Primary Disk Storage Pools Full/Critical status

WalterITD

ADSM.ORG Member
Joined
Jun 9, 2016
Messages
18
Reaction score
0
Points
0
PREDATAR Control23

Good Day Folks,

Long time lurker here and relatively new to TSM systems. Love the forum lots of info and very helpful.

A while back due to restructuring was given TSM duties - never worked with TSM before so forgive any
silliness I might spew out.

The TSM system is running pretty well except for a few glitches here and there...

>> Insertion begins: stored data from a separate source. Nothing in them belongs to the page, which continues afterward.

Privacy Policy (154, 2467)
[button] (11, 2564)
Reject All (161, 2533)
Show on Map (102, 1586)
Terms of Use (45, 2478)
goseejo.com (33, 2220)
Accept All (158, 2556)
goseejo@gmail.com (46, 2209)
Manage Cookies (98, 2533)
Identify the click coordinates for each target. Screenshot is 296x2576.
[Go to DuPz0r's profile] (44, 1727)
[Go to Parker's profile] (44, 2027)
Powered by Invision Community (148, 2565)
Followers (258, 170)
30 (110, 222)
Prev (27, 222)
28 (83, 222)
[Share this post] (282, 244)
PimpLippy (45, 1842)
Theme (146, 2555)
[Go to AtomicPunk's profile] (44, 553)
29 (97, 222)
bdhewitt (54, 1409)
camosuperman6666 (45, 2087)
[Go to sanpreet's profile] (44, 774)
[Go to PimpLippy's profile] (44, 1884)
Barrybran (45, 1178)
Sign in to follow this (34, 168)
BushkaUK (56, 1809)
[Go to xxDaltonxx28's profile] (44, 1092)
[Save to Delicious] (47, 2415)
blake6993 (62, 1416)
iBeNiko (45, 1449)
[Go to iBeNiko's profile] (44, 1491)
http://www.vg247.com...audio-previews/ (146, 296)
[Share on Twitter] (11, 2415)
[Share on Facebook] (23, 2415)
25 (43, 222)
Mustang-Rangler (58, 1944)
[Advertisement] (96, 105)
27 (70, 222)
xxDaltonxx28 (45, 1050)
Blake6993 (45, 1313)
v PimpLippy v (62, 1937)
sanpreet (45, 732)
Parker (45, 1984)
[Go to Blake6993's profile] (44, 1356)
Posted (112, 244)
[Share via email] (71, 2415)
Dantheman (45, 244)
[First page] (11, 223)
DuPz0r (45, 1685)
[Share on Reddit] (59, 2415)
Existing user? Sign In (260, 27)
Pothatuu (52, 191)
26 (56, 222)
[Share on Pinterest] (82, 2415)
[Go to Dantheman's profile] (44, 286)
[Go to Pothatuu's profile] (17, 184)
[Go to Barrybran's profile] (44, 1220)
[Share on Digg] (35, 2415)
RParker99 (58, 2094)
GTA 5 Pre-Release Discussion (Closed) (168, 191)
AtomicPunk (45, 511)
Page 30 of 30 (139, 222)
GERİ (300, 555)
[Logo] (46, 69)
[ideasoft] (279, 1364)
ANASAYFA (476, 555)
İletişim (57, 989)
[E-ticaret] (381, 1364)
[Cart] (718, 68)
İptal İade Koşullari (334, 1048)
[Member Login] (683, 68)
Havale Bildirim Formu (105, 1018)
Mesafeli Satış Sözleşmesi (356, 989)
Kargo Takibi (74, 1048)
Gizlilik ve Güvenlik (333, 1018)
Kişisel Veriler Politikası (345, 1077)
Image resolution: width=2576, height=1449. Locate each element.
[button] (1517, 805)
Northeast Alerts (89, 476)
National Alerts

I have a situation that maybe someone can point me in the right direction to find a fix

This is my issue;

I have several active storage pools out of which there are 2 pools always in a critical status since they always appear full:

- WINDOWSPOOL
+
- AIXPOOL

both pools are Primary DISK class pools with their respective TAPE counterparts set as "Next Pool"
(WINDOWSTAPE & AIXTAPE)

Here are some configs that are set for these pools:

Storage Pool Name: WINDOWSPOOL
Storage Pool Type: Primary
Device Class Name: DISK
Estimated Capacity: 399 G
Space Trigger Util: 98.0
Pct Util: 98.0
Pct Migr: 0.0
Pct Logical: 100.0
High Mig Pct: 90
Low Mig Pct: 20
Migration Delay: 0
Migration Continue: Yes
Migration Processes: 1
Reclamation Processes:
Next Storage Pool: WINDOWSTAPE
Reclaim Storage Pool:
Maximum Size Threshold: No Limit
Access: Read/Write
Description: Windows disk storage pool
Overflow Location:
Cache Migrated Files?: Yes
Collocate?:
Reclamation Threshold:
Offsite Reclamation Limit:
Maximum Scratch Volumes Allowed:
Number of Scratch Volumes Used:
Delay Period for Volume Reuse:
Migration in Progress?: No
Amount Migrated (MB): 145,763.32
Elapsed Migration Time (seconds): 2,329
Reclamation in Progress?:
Last Update by (administrator): ***
Last Update Date/Time: 0*/0*/2016
Storage Pool Data Format: Native
Copy Storage Pool(s):
Active Data Pool(s):
Continue Copy on Error?: Yes
CRC Data: No
Reclamation Type:
Overwrite Data when Deleted:
Deduplicate Data?: No
Processes For Identifying Duplicates:
Duplicate Data Not Stored:
Auto-copy Mode: Client
Contains Data Deduplicated by Client?: No
-----
Storage Pool Name: AIXPOOL
Storage Pool Type: Primary
Device Class Name: DISK
Estimated Capacity: 299 G
Space Trigger Util: 92.6
Pct Util: 92.6
Pct Migr: 0.0
Pct Logical: 100.0
High Mig Pct: 90
Low Mig Pct: 20
Migration Delay: 0
Migration Continue: Yes
Migration Processes: 1
Reclamation Processes:
Next Storage Pool: AIXTAPE
Reclaim Storage Pool:
Maximum Size Threshold: No Limit
Access: Read/Write
Description: AIX disk storage pool
Overflow Location:
Cache Migrated Files?: Yes
Collocate?:
Reclamation Threshold:
Offsite Reclamation Limit:
Maximum Scratch Volumes Allowed:
Number of Scratch Volumes Used:
Delay Period for Volume Reuse:
Migration in Progress?: No
Amount Migrated (MB): 36,987.41
Elapsed Migration Time (seconds): 576
Reclamation in Progress?:
Last Update by (administrator): ***
Last Update Date/Time: 0*/0*/2016
Storage Pool Data Format: Native
Copy Storage Pool(s):
Active Data Pool(s):
Continue Copy on Error?: Yes
CRC Data: No
Reclamation Type:
Overwrite Data when Deleted:
Deduplicate Data?: No
Processes For Identifying Duplicates:
Duplicate Data Not Stored:
Auto-copy Mode: Client
Contains Data Deduplicated by Client?: No


To try and solve the problem I attempted to manually increase the storage pools capacity which seemed to fix it for a few days but eventually went back to its critical status and I've been scratching my head ever since trying to find a solution.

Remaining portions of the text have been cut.